Using Data Analytics For Loss Prevention

by Jonathan Lowsley, CIO, ADrive

When looking at any business there are key performance indicators that measure the success of the company. Across verticals a variety of metrics specific to the industry are used to gauge performance, however, profitability could be considered the universal metric of success and the primary defining factor of business performance.

While the obvious way to increase this performance is to increase revenue, the flipside of reducing cost is just as important. Every CxO focuses on operating within a budget, delivering the systems infrastructure, and achieving technology goals established by the needs of the business. Using creative ways to decrease cost is vital in any business role, but perhaps the most overlooked way to positively affect performance is to engage in “cost validation.” By this I mean employing a hybrid of decreasing cost and increasing revenue by closely accounting for the services and infrastructure being consumed by internal departments and external customers.

Before the advent of Big Data the consumer data storage industry thrived on a model of over subscription. Businesses could count on departments and customers using less of the product or service than they were being charged for. However, due to the data intensive nature of cloud infrastructure and rapidly growing rate of consumer data generation the oversubscription model is less and less profitable.

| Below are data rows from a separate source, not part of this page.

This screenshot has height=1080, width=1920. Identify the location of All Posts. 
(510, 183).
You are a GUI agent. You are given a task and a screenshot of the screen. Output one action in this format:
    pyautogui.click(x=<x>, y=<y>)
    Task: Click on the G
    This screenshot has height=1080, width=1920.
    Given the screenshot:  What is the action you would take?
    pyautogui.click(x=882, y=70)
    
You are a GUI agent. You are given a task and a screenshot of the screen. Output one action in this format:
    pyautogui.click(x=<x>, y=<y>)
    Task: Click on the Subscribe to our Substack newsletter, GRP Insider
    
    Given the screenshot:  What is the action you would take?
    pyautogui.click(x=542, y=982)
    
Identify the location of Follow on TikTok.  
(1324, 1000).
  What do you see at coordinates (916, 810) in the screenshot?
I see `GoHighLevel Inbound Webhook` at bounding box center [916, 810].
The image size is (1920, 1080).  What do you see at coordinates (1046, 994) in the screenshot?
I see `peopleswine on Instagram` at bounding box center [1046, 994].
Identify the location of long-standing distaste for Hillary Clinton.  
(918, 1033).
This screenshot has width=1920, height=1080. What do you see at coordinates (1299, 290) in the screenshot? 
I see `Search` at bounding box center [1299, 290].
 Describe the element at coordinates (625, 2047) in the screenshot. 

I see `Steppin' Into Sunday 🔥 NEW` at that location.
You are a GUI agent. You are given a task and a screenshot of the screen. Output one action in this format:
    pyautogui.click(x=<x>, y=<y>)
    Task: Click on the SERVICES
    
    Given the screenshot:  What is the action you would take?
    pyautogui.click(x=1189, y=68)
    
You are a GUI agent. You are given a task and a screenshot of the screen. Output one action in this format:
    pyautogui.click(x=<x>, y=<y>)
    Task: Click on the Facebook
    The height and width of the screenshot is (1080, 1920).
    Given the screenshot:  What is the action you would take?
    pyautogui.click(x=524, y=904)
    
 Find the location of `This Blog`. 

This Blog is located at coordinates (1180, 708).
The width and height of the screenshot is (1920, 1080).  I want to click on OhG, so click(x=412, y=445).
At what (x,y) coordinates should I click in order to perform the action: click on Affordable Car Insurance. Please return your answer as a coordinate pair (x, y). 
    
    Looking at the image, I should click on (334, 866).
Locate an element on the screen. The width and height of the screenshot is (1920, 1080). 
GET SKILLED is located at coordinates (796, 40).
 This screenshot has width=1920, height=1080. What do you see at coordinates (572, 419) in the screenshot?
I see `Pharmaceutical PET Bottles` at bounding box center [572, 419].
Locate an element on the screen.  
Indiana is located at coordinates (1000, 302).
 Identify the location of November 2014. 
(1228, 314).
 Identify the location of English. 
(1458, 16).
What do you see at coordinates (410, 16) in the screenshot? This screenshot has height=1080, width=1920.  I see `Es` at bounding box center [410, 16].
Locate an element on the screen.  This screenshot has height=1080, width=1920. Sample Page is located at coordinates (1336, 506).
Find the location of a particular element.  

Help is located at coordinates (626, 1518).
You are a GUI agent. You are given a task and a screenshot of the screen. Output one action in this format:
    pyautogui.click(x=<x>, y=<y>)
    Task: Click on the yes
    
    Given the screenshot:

Customers and departments are quickly creating enormous amounts of data and they are interested in only paying for what they use and more importantly using what they pay for.

You spent millions of dollars on your storage infrastructure, and a large portion of it is slipping away. Just like retail stores have departments dedicated to theft, loss-prevention, and inventory control, IT departments and service providers need to think in the same manner. We have quota systems, and auditing in place, but in our experience this is not enough to guarantee all the bytes are accounted and paid for. Instead of throwing hardware at a growing data problem, businesses need to first and foremost validate the usage and be able to account for it.

Companies now employ the use of Data Scientists to help make sense of patterns and identify data sinks in the infrastructure as well as duplicated and orphaned data. Leveraging an in-house data scientist, or a senior software engineer from your development team will offer immediate returns. What if they told you they could recover 100 Terabytes of your storage, alleviating the need for making costly expansions to your platform? What if they found 100 virtual machines that weren’t being billed to a department properly? This is all too common in large enterprises, where IT systems teams are responsible for Petabytes of exponentially multiplying data sets, while relying on a somewhat static employee base.

For industries using a “Freemium” pricing strategy, making sure that users are not becoming abusers is essential. By looking for patterns in what is being stored, how it is being stored, and user metadata, we can start to identify anomalies and focus in on finding users violating the acceptable use policy. It is crucial to identify these accounts, because if left unchecked they can chew through the usable space on your storage platforms. Using a single search identifier is not accurate enough, but combining multiple identifiers exponentially increases the certainty of the findings. IP address analysis is a great example of this. As a single identifier it’s unreliable (due to IPv4 NAT Overload or PAT), but in combination with file metadata or email address similarities, we can start to uncover data hot spots and abusive clients. Collecting application event timestamps, email addresses (including local part plus sign delimited strings), IP addresses, customer names, file names, file sizes, file types, password hashes, client specific identifiers (such as browser user agent), and various other pieces of metadata is just the first step in being able to draw correlations between user groups and data sinks.

When it comes to your applications, don’t skimp on the metadata. As successful DevOps collaboration becomes a business priority, skilled software architects and systems engineers are coming up with creative ways to handle application metadata collection without compromising performance. With the analytical tools and techniques available to us in the Big Data landscape, we should adopt a “more data is better” philosophy and let the data scientists sort it out.

Moving forward it’s essential to look to data analytics as a key part of data accounting and cost validation. Using analytical tools and complex search algorithms to crunch Big Data is a necessity to understanding how the user base is utilizing your infrastructure and ultimately protecting your data storage resource pools. This in turn improves the efficiency of the systems infrastructure leading to reduced cost and higher business performance.